Tuesday, August 29, 2006

Dispatches from the Future

I wrote this a few years back, but the commentaries on the Glock post made me think I ought to publish it here on the blog:
An Apparent Dispatch from the Future

NOTE: This shard of a partially burned press release, along with several other papers found in the accumulated litter of the post 2004 SHOT Show, was sent to me anonymously. While I make no claims for its veracity, I would like to note that the paper was slick, almost like some sort of plastic, and when I attempted to scan it, the text simply disappeared…

For Immediate Release: February [date missing]
Contact: Ke [remaining name missing]

GREATER LAS VEGAS, NV — With this year’s SHOT Show introduction of the much heralded HELA-1911 UltraFireball CQB-Tactical .45ACP single-stack pistol, [name apparently intentionally obscured] is poised to redefine the booming market in 1911s. In an effort to fully capitalize on this historic opportunity, [name obscured] will no longer manufacture or sell any other of the now-obsolete semiautos or those other handguns with “that cylinder thing.”
“We stayed with it longer than anyone else,” said company President Paris Hil [name smudged], noting that no other American firearms company had offered anything but 1911s since early 2007.
“The market has spoken,” she added, “and it doesn’t speak French, German, Austrian, Czech, Brazilian, Italian or Californian. It speaks good old fashioned American, and it wants good old fashion American meat and potatoes.”
Madame President acknowledged that she faced an uphill battle against the current powerhouses in the 1911 market, Glock and Taurus, with Sigarms, Beretta, a revitalized Colt (now owned by a consortium of Indian and Pakistani investors) and the Red/White/Blue Alliance of Kimber, Springfield Armory and Charles Daly close behind. The long-rumored Japanese entry into the market, Gunsmith Cats Signature American Slab-Side .45, is slated for a May 5 introduction in conjunction with that country’s Boys’ Festival.
“Seriously though, can you imagine an American male shelling out good money for a 1911 with a half-naked Japanese cartoon character girl on the grips?” Madame President said. “Wait, wait!
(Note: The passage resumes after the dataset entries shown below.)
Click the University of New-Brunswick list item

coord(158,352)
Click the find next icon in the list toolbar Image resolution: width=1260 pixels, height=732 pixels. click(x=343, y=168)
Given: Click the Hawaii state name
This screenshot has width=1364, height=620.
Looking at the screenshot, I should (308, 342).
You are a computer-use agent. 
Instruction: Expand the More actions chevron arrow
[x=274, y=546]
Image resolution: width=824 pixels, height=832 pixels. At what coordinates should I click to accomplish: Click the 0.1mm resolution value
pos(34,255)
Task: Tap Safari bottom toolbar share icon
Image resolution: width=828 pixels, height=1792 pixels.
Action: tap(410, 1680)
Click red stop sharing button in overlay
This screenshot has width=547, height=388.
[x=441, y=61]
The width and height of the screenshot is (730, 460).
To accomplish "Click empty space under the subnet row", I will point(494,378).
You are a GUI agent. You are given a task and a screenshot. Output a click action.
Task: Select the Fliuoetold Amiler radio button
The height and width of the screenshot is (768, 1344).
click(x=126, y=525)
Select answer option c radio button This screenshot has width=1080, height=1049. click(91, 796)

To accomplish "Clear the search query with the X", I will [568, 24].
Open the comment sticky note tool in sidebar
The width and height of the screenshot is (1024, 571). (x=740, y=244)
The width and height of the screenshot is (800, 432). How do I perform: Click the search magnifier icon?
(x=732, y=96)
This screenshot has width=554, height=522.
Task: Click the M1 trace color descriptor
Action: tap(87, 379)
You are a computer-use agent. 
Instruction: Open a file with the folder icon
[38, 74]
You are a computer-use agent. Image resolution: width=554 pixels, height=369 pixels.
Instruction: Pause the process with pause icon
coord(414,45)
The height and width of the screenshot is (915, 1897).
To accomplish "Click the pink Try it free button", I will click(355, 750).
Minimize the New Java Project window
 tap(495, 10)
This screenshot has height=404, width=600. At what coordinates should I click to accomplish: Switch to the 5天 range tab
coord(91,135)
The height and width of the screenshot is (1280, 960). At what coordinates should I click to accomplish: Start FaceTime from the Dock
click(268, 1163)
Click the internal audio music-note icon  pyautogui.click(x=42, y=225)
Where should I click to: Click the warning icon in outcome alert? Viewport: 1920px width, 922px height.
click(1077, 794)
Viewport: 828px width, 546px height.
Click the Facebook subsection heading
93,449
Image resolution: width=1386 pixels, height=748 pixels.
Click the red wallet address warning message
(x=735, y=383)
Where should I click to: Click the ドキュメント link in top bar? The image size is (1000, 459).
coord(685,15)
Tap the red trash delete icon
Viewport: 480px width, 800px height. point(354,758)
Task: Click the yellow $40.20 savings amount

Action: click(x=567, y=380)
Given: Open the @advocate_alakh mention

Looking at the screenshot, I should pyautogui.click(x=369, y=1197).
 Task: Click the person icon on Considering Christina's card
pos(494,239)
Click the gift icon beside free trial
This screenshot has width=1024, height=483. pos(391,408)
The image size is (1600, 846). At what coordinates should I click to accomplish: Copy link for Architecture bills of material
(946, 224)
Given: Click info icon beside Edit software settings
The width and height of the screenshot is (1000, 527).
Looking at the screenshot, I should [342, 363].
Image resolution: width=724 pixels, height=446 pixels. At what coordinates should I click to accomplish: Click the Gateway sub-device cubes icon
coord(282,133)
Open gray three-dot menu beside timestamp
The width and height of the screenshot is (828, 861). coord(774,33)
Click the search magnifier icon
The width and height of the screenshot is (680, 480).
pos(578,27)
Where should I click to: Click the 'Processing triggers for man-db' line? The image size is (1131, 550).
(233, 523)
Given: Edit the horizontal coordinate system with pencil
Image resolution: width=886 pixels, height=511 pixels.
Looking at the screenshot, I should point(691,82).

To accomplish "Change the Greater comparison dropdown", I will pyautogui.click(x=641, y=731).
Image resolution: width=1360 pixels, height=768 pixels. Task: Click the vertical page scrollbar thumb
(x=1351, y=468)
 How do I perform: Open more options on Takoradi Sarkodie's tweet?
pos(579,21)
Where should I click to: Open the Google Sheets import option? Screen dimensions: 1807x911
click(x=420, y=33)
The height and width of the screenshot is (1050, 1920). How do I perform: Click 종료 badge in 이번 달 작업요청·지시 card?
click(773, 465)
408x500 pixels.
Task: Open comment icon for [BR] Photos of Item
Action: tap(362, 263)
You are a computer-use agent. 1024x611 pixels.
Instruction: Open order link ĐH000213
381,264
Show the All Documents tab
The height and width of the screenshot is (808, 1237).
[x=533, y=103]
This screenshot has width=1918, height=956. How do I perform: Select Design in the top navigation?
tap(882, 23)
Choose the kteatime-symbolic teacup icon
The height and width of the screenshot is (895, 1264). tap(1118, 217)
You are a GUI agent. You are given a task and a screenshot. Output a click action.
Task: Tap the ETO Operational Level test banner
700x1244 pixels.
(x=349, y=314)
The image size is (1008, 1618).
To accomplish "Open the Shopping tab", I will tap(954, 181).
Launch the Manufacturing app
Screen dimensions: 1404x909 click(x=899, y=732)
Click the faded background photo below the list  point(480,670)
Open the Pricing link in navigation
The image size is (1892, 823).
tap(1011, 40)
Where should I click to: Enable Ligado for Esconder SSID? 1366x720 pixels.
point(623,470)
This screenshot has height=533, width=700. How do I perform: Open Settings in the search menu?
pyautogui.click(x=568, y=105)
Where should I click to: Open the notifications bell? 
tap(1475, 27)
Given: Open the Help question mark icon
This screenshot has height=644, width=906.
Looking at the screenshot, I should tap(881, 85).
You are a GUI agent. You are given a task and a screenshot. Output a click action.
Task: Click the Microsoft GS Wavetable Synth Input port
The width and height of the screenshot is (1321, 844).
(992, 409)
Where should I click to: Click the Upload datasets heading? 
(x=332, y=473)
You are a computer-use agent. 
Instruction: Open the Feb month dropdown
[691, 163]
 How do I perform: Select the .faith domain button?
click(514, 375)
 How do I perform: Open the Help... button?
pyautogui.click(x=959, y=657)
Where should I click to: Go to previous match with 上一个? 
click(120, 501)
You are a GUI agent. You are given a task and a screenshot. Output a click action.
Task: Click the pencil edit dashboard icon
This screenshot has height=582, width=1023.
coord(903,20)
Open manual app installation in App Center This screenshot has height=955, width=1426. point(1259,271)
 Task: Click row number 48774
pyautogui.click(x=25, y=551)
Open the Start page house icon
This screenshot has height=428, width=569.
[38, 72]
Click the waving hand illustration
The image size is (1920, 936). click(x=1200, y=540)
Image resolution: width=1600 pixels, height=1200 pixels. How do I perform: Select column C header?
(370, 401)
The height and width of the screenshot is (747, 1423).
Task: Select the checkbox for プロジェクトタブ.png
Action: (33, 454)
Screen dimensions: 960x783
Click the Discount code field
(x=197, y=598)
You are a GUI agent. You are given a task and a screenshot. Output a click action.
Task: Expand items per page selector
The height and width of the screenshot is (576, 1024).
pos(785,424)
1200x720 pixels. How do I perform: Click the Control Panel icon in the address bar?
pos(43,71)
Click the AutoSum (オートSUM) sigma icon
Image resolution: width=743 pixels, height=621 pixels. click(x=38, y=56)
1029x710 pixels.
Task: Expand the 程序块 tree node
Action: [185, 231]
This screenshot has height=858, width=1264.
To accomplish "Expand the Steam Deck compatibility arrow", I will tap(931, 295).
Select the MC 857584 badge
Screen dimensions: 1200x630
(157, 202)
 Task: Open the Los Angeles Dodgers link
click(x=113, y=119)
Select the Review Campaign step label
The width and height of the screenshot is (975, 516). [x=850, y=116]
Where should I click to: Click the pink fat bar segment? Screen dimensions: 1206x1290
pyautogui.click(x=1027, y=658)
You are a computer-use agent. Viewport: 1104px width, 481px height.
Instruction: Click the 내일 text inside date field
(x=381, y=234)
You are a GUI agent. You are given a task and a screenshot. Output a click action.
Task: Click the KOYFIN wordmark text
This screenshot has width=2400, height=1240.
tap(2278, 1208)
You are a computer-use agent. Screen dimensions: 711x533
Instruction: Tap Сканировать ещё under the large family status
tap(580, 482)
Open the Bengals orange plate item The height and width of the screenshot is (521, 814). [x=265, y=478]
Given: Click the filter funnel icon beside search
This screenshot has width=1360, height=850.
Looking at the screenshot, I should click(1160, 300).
Let me rephrase that…”

The second attached sheet read:

NOT FOR PUBLIC DISSEMINATION!
Background Information prepared by [name deleted]

The profound—and largely inexplicable—success of the century-old John Browning design rests on a foundation built of equal parts brilliance in engineering, ergonomics and simple blind luck. Not to mention a healthy dose of inertia.
By the turn of the century, it was clear that the United States handgun market was in the midst of a profound change. Despite several decades of bullet development that essentially rendered the major caliber cartridges—.45ACP, .40S&W, 9mm, .357 Magnum, .357SIG—equal in terms of “stopping power,” the marketplace continued to insist on .45ACP semiautos. Much of that demand can be traced to members of the firearms media, who maintained—and still maintain—a steady drumbeat for the 1911 in .45ACP and from the U.S. military forces, who seem to expect people to fall down when hit with a handgun bullet. It's worth noting that European and Japanese forces have no similar expectations.
Other than "cowboy" Single Action Army style revolvers—now imported by the hundreds of thousands into the United States from Italy, China, Somalia and Japan—there appears to be little or no market for any other type of handgun in the world.
Aside from the increasingly important issue of senility in the aging gunwriting corps lead by [name intentionally deleted], the obsession with the 1911 rests firmly with...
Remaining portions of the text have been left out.